I force myself away from the device. I didn’t come here to ponder Montes’s plans. I wanted answers.
I begin rifling through everything. No one comes back for me—not Montes, not the guards. I’m sure someone’s got eyes on me, but I don’t much care.
I move out of the lab and deeper inside the facility. Back here the doors have bronze name plates fastened to them. I stop when I come to Goldstein’s.
Using the thumb scanner, I enter his office.
Stacks of charts sit in piles around the doctor’s desk. But it’s the one sitting right in front of his computer that captures my attention.
It’s mine. I read my name clearly along the tab.
Serenity F. Lazuli
On the front, a note’s been paper clipped to it. I pick up the folder and begin to flip through it. The first page appears to be a form for a prescription. The only thing that’s written in at the bottom of it are two drugs I can barely pronounce.
Behind this page are the latest readouts from the Sleeper, mostly x-rays of my brain and body. The doctor’s gone through and circled certain sections. Malignant tumors, by the looks of them. Not that I know anything about this. I was trained to kill, not to heal.
As I flip through the x-rays, they appear time lapsed. Each gets smaller, but then, the dates get older. My eyebrows pinch together.
That can’t be right. I spent weeks upon fucking weeks in the Sleeper in an attempt to reduce these. The machine might not be able to cure cancer, but it can remove a tumor.
I recheck the dates. My eyes aren’t deceiving me; my cancer hasn’t been treated.
If anything, it’s been expedited.
Chapter 29
Serenity
A shaky hand goes to my mouth. The warm breath of anger is pushing against my shock, and I welcome it. Dr. Goldstein tricked me and Montes.
An inside man.
I need
to find the good doctor, but first I have to figure out the depth of the deception.
I fold the x-rays and scans in half and shove them into the back of my waistband. Carefully I put my file back on the desk where I found it.
My eyes move to the note paper-clipped to the front of the file.
I grab a pen and notepad from the doctor’s desk and scribble down the series of numbers written on the note, followed by the medication I read on the first page of my file. Once I finish, I rip the sheet of paper from the notepad and, clutching it in my hand, I leave the palace’s medical facility.

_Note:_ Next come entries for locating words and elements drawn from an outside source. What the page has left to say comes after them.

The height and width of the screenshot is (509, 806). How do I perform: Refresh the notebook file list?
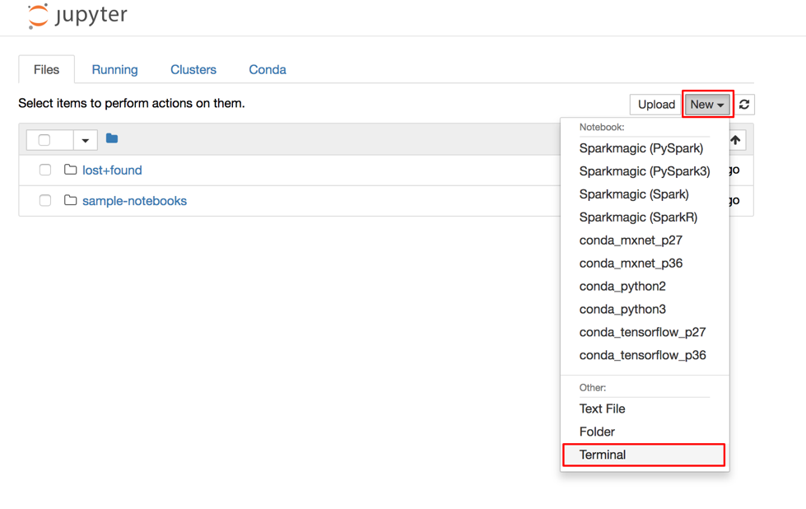point(743,105)
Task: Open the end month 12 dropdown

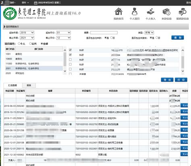Action: 64,38
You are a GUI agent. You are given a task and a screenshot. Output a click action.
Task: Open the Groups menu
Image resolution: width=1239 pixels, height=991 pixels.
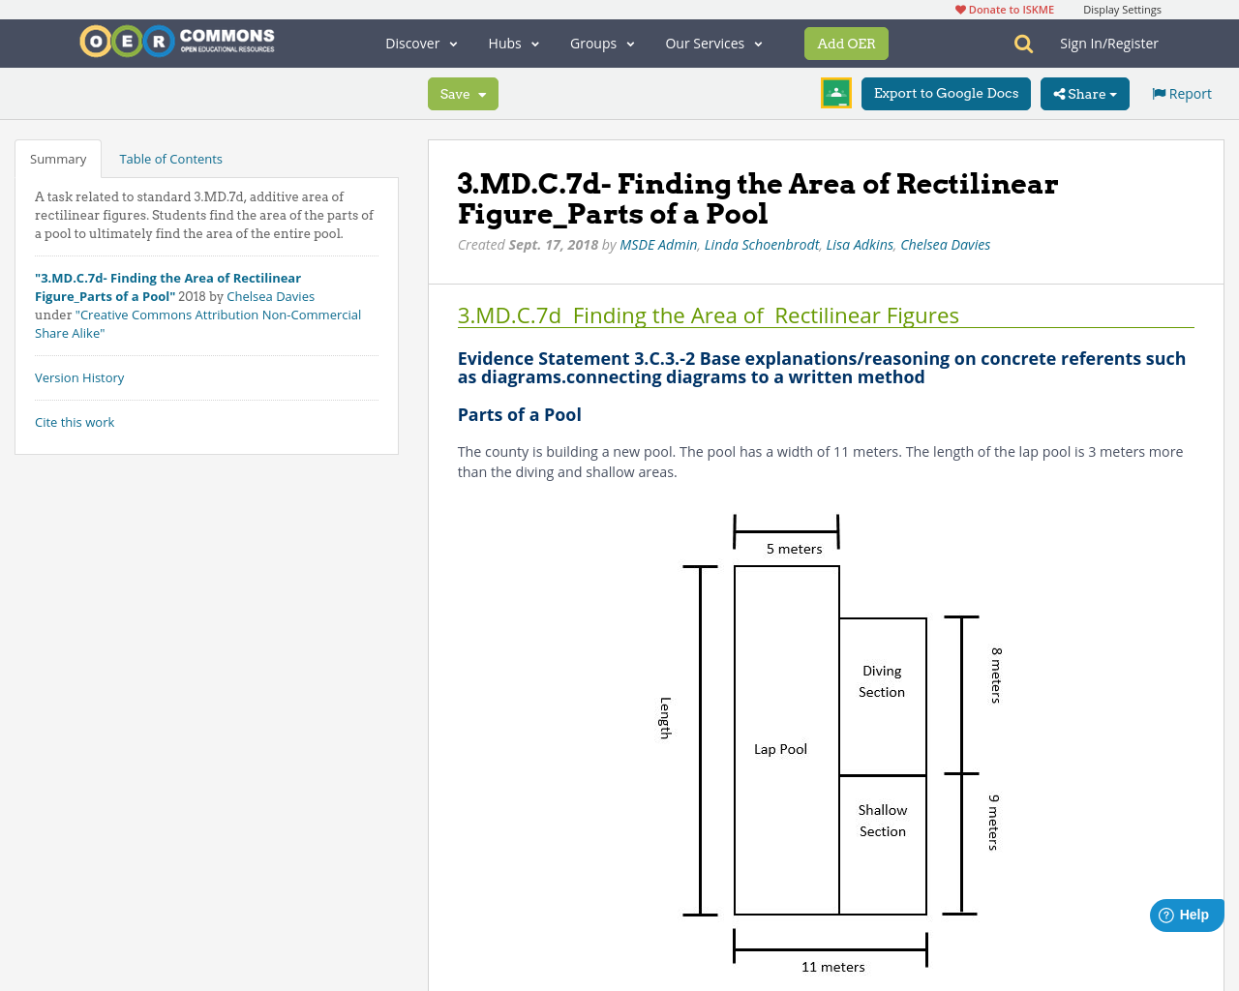coord(602,43)
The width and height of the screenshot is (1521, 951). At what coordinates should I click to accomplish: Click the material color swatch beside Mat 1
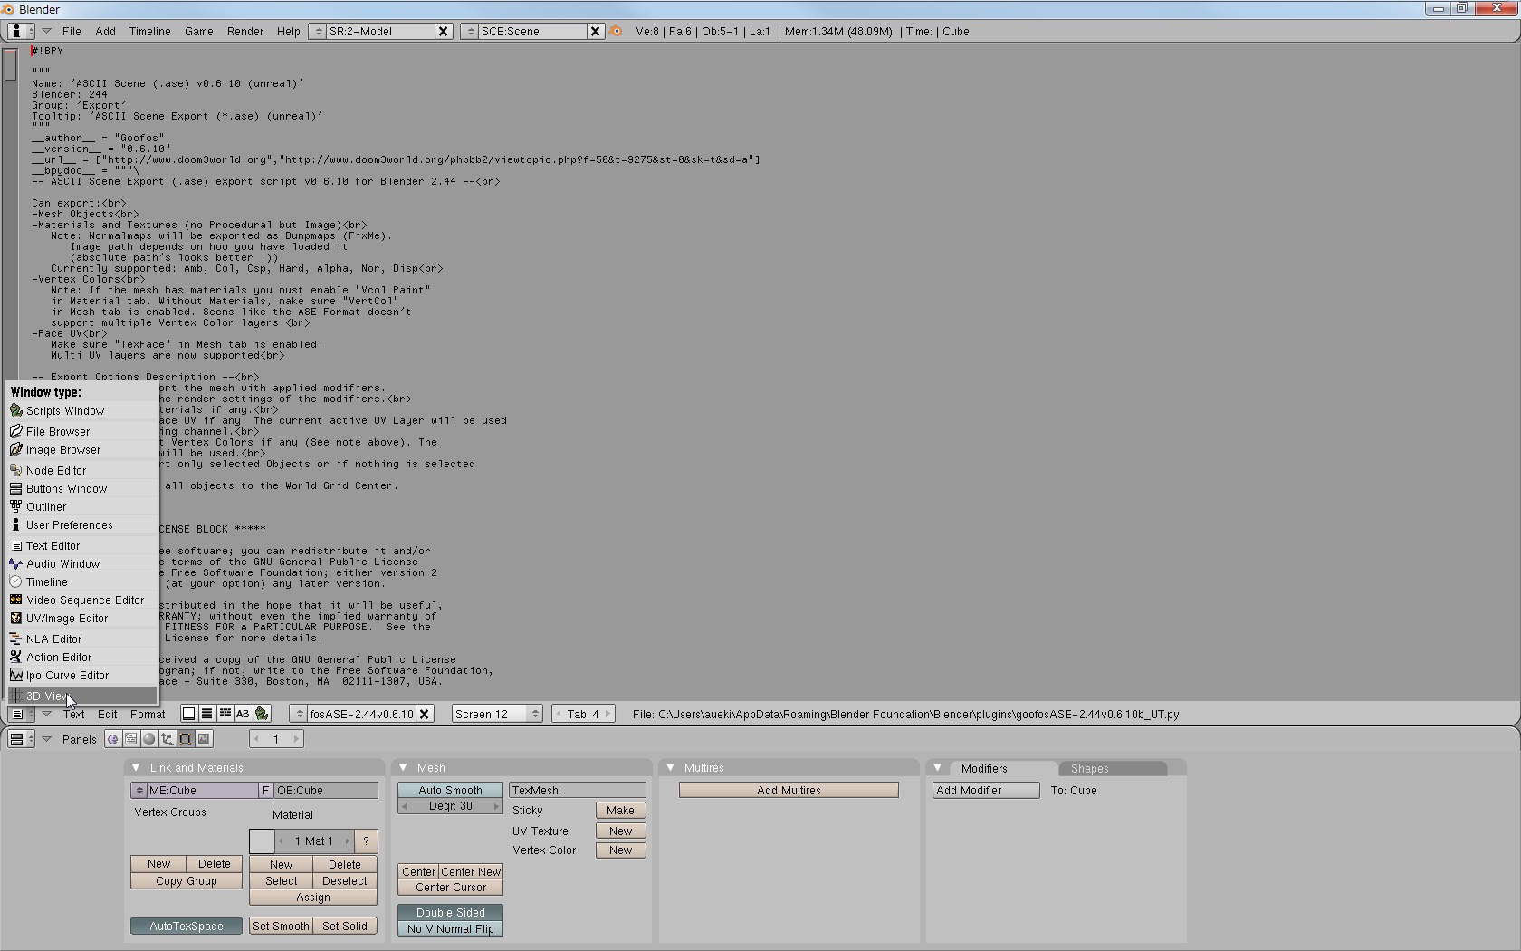tap(262, 841)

But I don’t go back to my room. Instead I head to the office I’ve been using here in Geneva.
I sit down at my desk and boot up my computer. Time to find out what else the good doctor’s been up to.
The King
Serenity never came back to find me. I’m pissed, both at her refusal to simply accept her situation and at my own burgeoning dependency on her.
Two hours after I left her, I leave my office. I thought that work—rather than lying in bed awake—would better take my mind off of her; I was wrong.
I’m going to find my wife, and then I’m going to make her understand that I am not a monster for wanting her to live.
I head for the medical facility, almost dreading the possibility that she’s still there.
She has to know that I won’t give her up to death. For Christ’s sakes, she should be more desperate to live than I am. Why would she want it to all end when she knows I have the power to keep her alive, and that, one day soon, I’ll have the power to cure her of her cancer?
Another thought chills my blood: what if she’s already tried to kill herself?
She’s the furthest thing from depressed, but if she got it in her head that she had to take her own life, she would. Without hesitation. It wouldn’t be suicide to her; it’d be a mercy killing.